Pistorius has told the court what he remembered from the night
Steenkamp died, starting with the moment he opened his bathroom door after
shooting through it and saw her bloodied body.
On Tuesday, he described tearfully how, gripped by fear, he shot
Steenkamp dead through the locked toilet door, thinking she was an intruder.
The prosecution alleges Pistorius killed his girlfriend after they
argued. Several witnesses have testified to hearing a man's shouts coming from
the house, although they have also spoken of the terrified screams of a woman
leading up to and during a volley of shots.
The trial has gripped South Africa, where Pistorius is considered
a symbol of triumph over physical adversity.
His disabled lower legs were amputated as a baby, but he went on
to achieve global fame as the "blade runner," winning numerous
Paralympic gold medals on the steel blades fitted to his prostheses.
Only those in the courtroom can see Pistorius because he has
chosen not to testify on camera. His testimony can be heard on an audio feed.
'I'm obsessed with looking at him'
The athlete said he would like to meet Steenkamp's parents, but
understood that they wouldn't want to.
"I don't think they will ever want to meet me," he said.
" I am terribly sorry that I took the life of their daughter."
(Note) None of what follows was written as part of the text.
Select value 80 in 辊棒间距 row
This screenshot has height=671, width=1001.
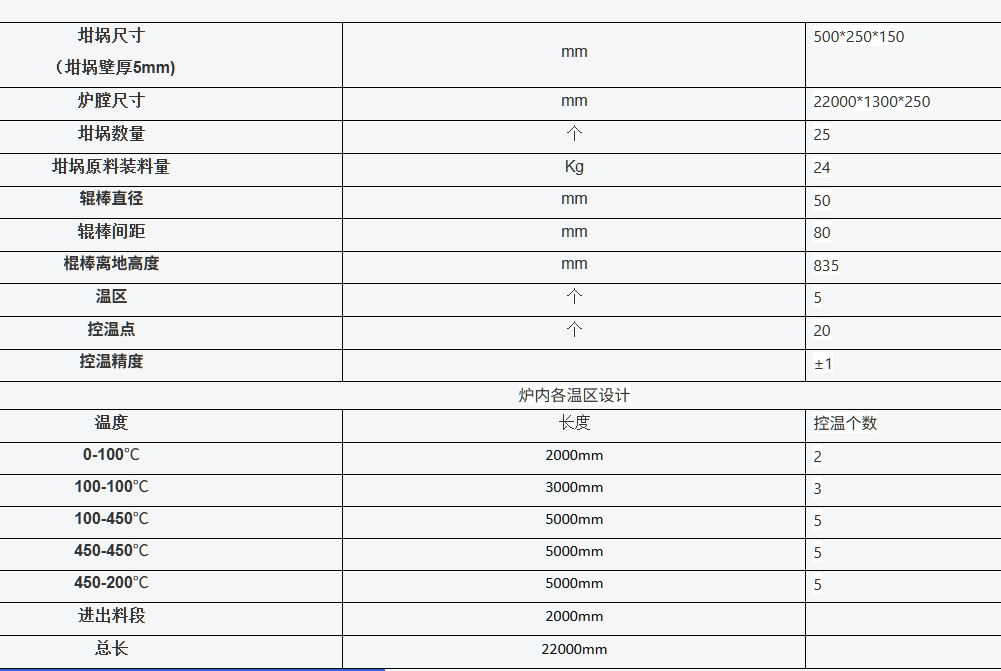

Steenkamp's mother, June, sat in court throughout Pistorius' three
days on the stand.
In an interview with the UK's Mirror newspaper, she said she is
still trying to decide whether the sprinter is acting as he defends himself
against the murder charge.
"I look at Oscar the whole time, to see how he is coping, how
he is behaving. I'm obsessed with looking at him, it's just instinctive, I
can't explain it," she said.
"I keep thinking, 'let me see how he's taking this'. He has
been very dramatic, the vomiting and crying."
Talking about Pistorius' apology this week, she said: "It
left me unmoved. I knew it was coming. My lawyers had prepared me for it."
"I cried for the first time, 'Yes', but not because he
apologized, because of the suffering and agony that my darling daughter went
through and because I will never have her again."
The trial is scheduled to continue until the middle of May.
Judge Masipa will decide the verdict in collaboration with two
experts called assessors. South Africa does not have jury trials.